Como no hay mal que por bien no venga, El triunfo de la libertad ha servido para algo. Ha producido uno de los textos humorísticos más hilarantes de los últimos tiempos: el comentario a la pieza en la página de La Ribot. Les aconsejo que lo lean, arranca con el "fruto de una experimentación intensiva y un cuestionamiento riguroso". No se lo van a creer hasta que lo vean con sus ojos, pero cita como coartada a Eco y su concepto de obra abierta, que a estas alturas viene a ser como invocar el Pentateuco o declararse demócrata. Algo tan trillado, sobado y manido que hasta los niños del jardín de infancia deben de usarlo como justificación cuando a la seño no le gusta un dibujo. Sonrojante. Termina el comentario asegurando que la pieza lleva al público a "explorar y poner a prueba la libertad de su imaginación". Como en tantas tomaduras de pelo, el creador pretende invertir la carga de la prueba y endilgarnos el mochuelo de la responsabilidad si la propuesta nos parece un pestiño. Traducción: cuidadín, porque si no le gusta la culpa no será nuestra, es que es usted un viejo peluca y que su imaginación no es libre. Es usted un tipo casposo y polvoriento, capaz sólo de entender las formas caducas del teatro.
Pues no. Gracias por el buen rato que provoca la lectura del texto, pero el truco no cuela. El triunfo de la libertad aburre a las butacas, y eso es lo único que no puede ocurrir en un teatro. ¿Provoca reflexiones? ¿Incita a pensar?
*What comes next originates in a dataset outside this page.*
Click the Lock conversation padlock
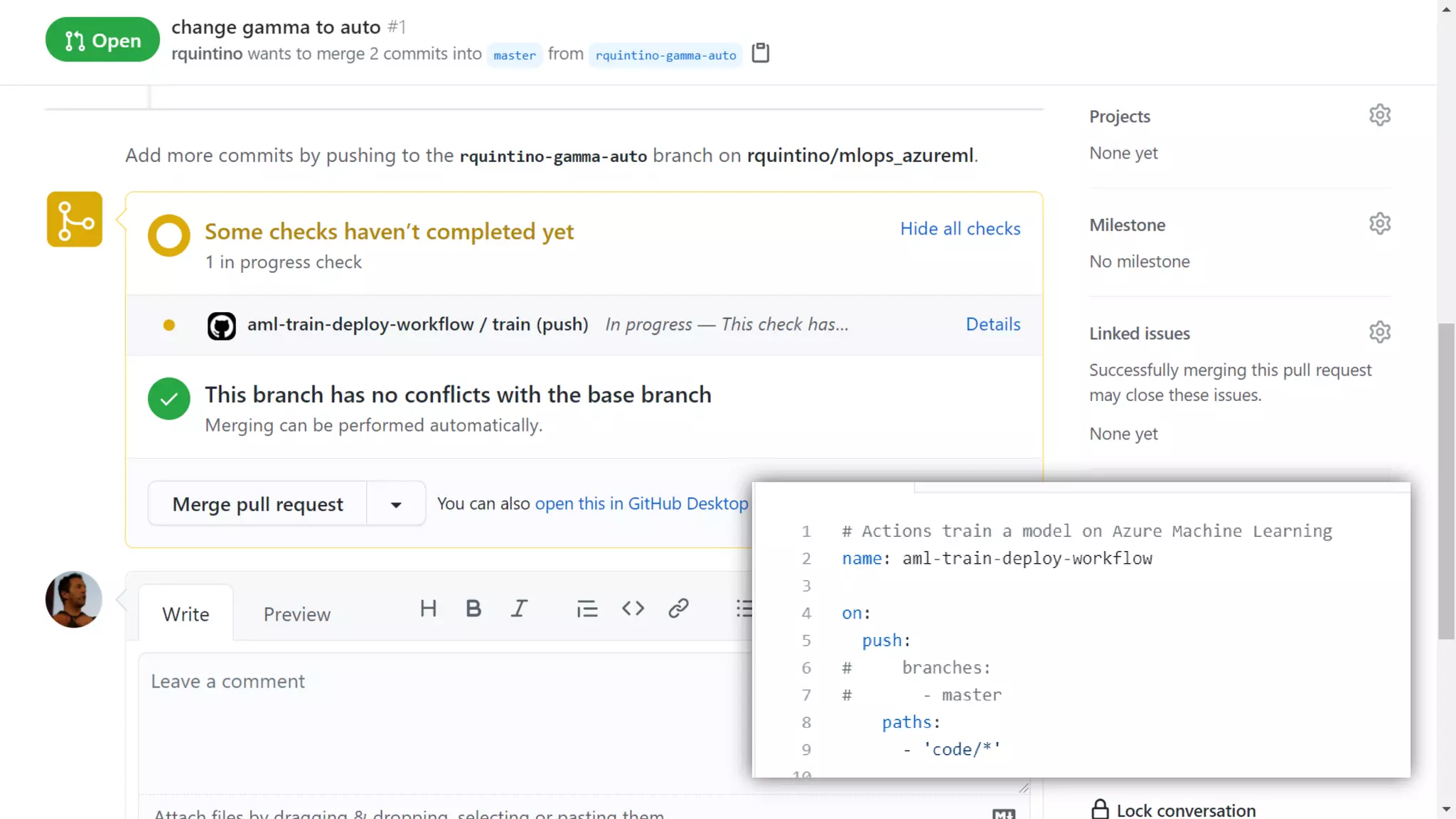1456x819 pixels. [x=1100, y=809]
La respuesta a esas preguntas es irrelevante. A la reflexión se incita con un ensayo. El teatro ha divertido desde Esquilo hasta Rodrigo García (por citar un ejemplo reciente en el blog) y también ha propiciado la reflexión. Pasen por la sala pequeña del mismo teatro a ver Hard candy y díganme si no es compatible la diversión con la más inquietante y arriesgada de las reflexiones. Todo el resto no son más que palabras, palabras, palabras.
P.J.L. Domínguez
Me he puesto a buscar críticas por ahí y, miren ustedes por dónde, la más demoledora es una que se pretende positiva y que termina definiendo la pieza como "una pequeña curiosidad". Si la apreciación positiva es ésa, saquen cuentas. En esta otra, me encuentro un párrafo final que no me resisto a traducirles, porque me parece antológico: "Lo extraño de estos desarrollos, el carácter inédito de su modo de activación, hacen de El triunfo de la libertad un excitante momento de despertar del espíritu estrictamente contrario a la menor noción de aburrimiento. El cual parece, sin embargo, afectar severamente a una cantidad no despreciable de espectadores que prefieren irse, decepcionados en sus expectativas, o protestar alto y fuerte". Es "estrictamente contrario a la menor noción de aburrimiento" (vaya perla), pero el público toma las de Villadiego. Maravilloso.